Their Rainbow Had Black Edges
- Cover artwork of Jarrolds Publishing's 1943 first hardcover edition.
- Author: Gerald Butler
- Language: English
- Genre: Crime, thriller
- Set in: England
- Publisher: Jarrolds
- Publication date: July 1943
- Publication place: United Kingdom
- Media type: Print
- OCLC: 12643003

= Their Rainbow Had Black Edges =

1943 novel by Gerald Butler

Their Rainbow Had Black Edges is a 1943 crime thriller novel by English writer Gerald Butler. It is his third novel and is written in the noir style popular at the time.
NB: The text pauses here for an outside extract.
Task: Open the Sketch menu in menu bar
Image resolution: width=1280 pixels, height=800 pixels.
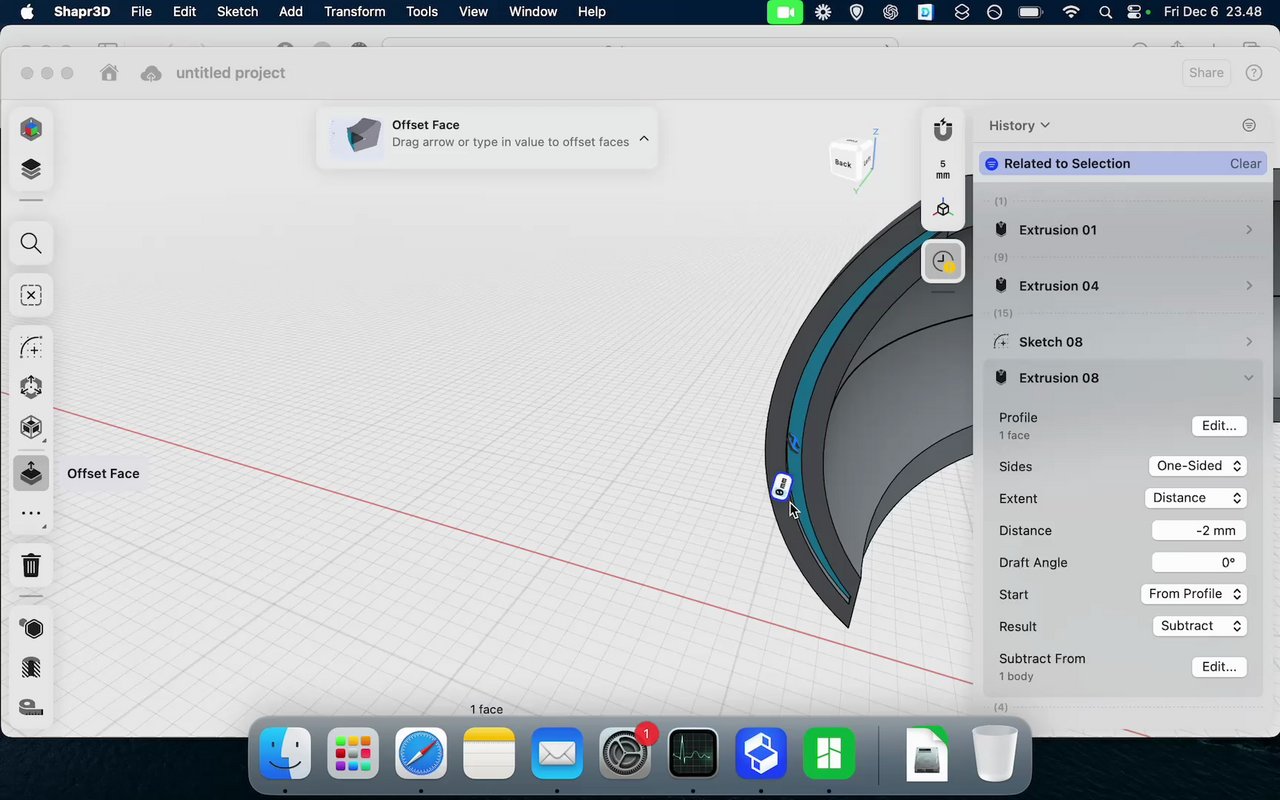Action: tap(237, 12)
The first British hardcover edition was published by Jarrolds Publishing in July 1943. This was Butler's first novel to be published outside of England, with American publishers Farrar & Rinehart signing him to a multi-book contract. Their Rainbow Had Black Edges was published in the United States under the alternative title Dark Rainbow on 8 November 1945.

==Synopsis==

Their Rainbow Had Black Edges is the story of a soldier who never saw the war. The world would call Ranny weak-minded; the only thing in him that had any lasting strength was his love for Elizabeth. Across the pages of this book crawls boredom, maddening boredom, and the yearnings for a woman's arms. Then in breathless sequence come desertion, discovery, arrest. But on the long, dragging journey back, the fires burn again inside him, and he risks a desperate break away from his armed escort. Finally the woman who loves and hides him is faced with a choice that she hardly dares to make.

== Critical reception ==
Writing for The Lewiston Daily Sun, R.W.L. noted: "Men, especially, will like Gerald Butler's first novel to be introduced outside his native England. "Dark Rainbow," is a bitter and powerful tale, but service-men will understand it, and the author has made no attempt to spare the reader the disastrous effect of likable, patriotic young Rannington's long confinement in various army camps. Gripping, well-written, this story shows vividly the futility of war.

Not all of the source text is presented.